In Donegal, nothing has changed.
Of nearly 7000 jobs created nationwide by the IDA and Enterprise Ireland in 2012, only 28 of the 7000 jobs were found to be in the NorthWest region, with Co. Donegal gaining only 11 of those positions.
From 2008 to 2010 10,000 people joined the live register in Co. Donegal. At 18% and rising, Donegal has the highest rate of unemployment in the country; it also has the highest incidence of mortgage distress, with nearly twice the number of potential repossessions as its closest comparison.
The average wage in Donegal is over 250 Euros per week less than the national average, and as if to prove the inequality, the government funded ESRI recently estimated that 1 in 9 Donegal households cannot afford basic food shopping.
Rural Ireland is about to experience an epidemic of unemployment, poverty and homelessness.
Rural Ireland is being abandoned by the state, and still, people believe the government lies.
When the government tell you that they’ve created 90,000 jobs since 2012, it’s because they want you to believe that they’ve delivered the best of times.
About 10% of Irish workers are at any one time on the minimum wage of 8.65/hour. The minimum wage hasn’t risen since 2007, the year it was introduced.
1 in 5 Irish workers NOT on minimum wage earn less than the much vaunted ‘living wage’ of 11.45/hour.
If you add that 1 in 5 to the 10% on minimum wage, you understand that nearly 30% of the irish workforce struggle to exist on a rate of pay that according to the trade unions disallows anything other than subsistence.
The drop in unemployment, the names removed from the live register over this period of unrestrained job creation stands at just under 28,000 with Cork making the biggest gain outside of Dublin. The figures equate to just over 1000 less jobseekers per county.
However, in the same time period there are about 150,000 confirmed emigrations, or an average of nearly 5800 less jobseekers per county. Nobody gains.

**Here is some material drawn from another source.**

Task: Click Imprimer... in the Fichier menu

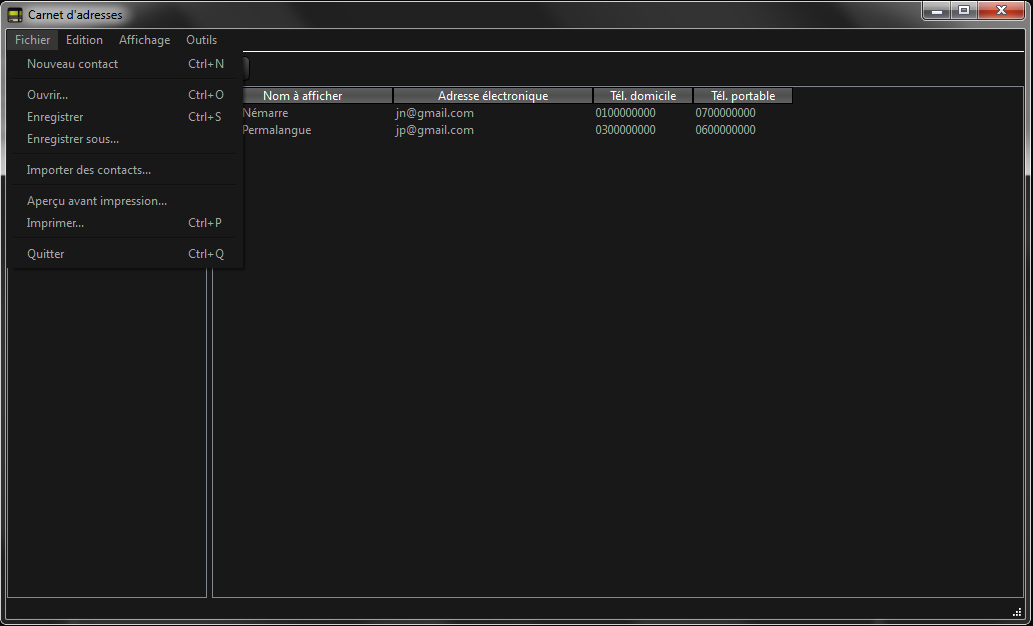Action: click(x=55, y=223)
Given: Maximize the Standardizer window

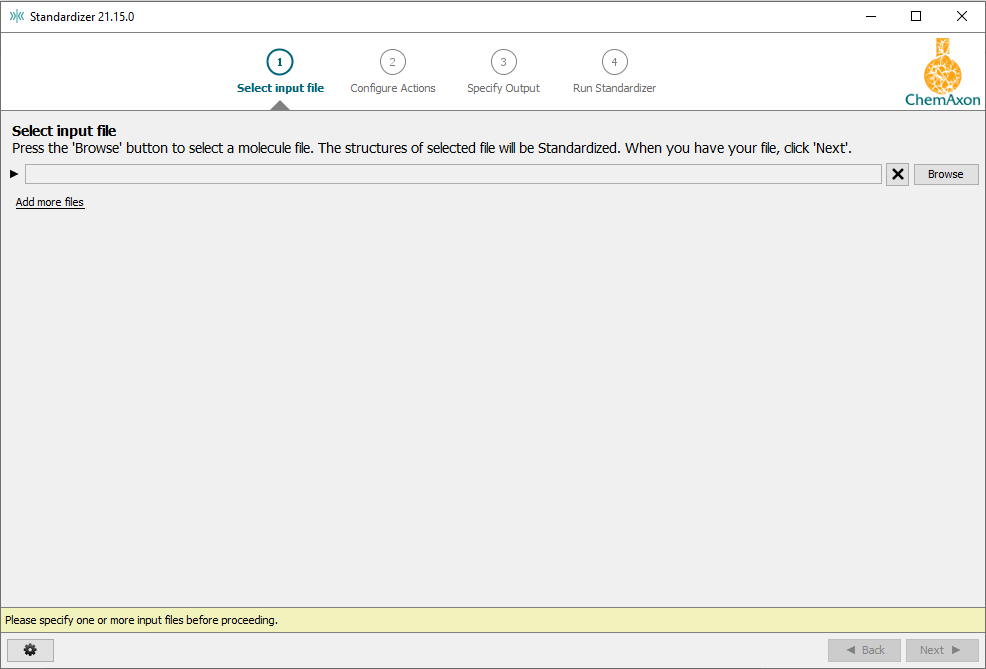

Then you have the re-introduction of gross exploitation.
As of last week 31,378 people have completed JobBridge internships, with a further 6137 people still on the scheme. This gives the government 37,515 opportunities to manipulate the live register.
There are ever only 3000 Gateway positions to fill. 192 have been filled to date – due to a misappropriation of billions of Euros, Local Authorities are unable to fulfil their obligations to the Gateway employment scheme.
Across all government employment schemes to date this year, up to the end of February 387 positions of employment have been filled, and as a collective source of employment, the government is already 7000 positions behind its own target. At the current rate of job creation they will have added just 7000 positions to their goal of “full employment by 2018”. The same number of positions they’re already behind by. They’re losing their own race. How broken is our system that they’ll continue to win?
Employment is as much about self-worth as it is about wages. The will to work should never be criticised. Criticise the system that exploits the worker, do not criticise the worker. Government sponsored employment schemes are primarily about lowering the statistical rate of unemployment.
These schemes are not initiated to provide jobseekers with a route to employment – they’re fixed term and exploitative, not just financially, but emotionally. At their worst, these schemes negatively and directly impact the value of labour.
Look at the numbers.
Stop believing their lies. Stop listening to them and look at the devastation around you.
Join the Protests. All the Protests.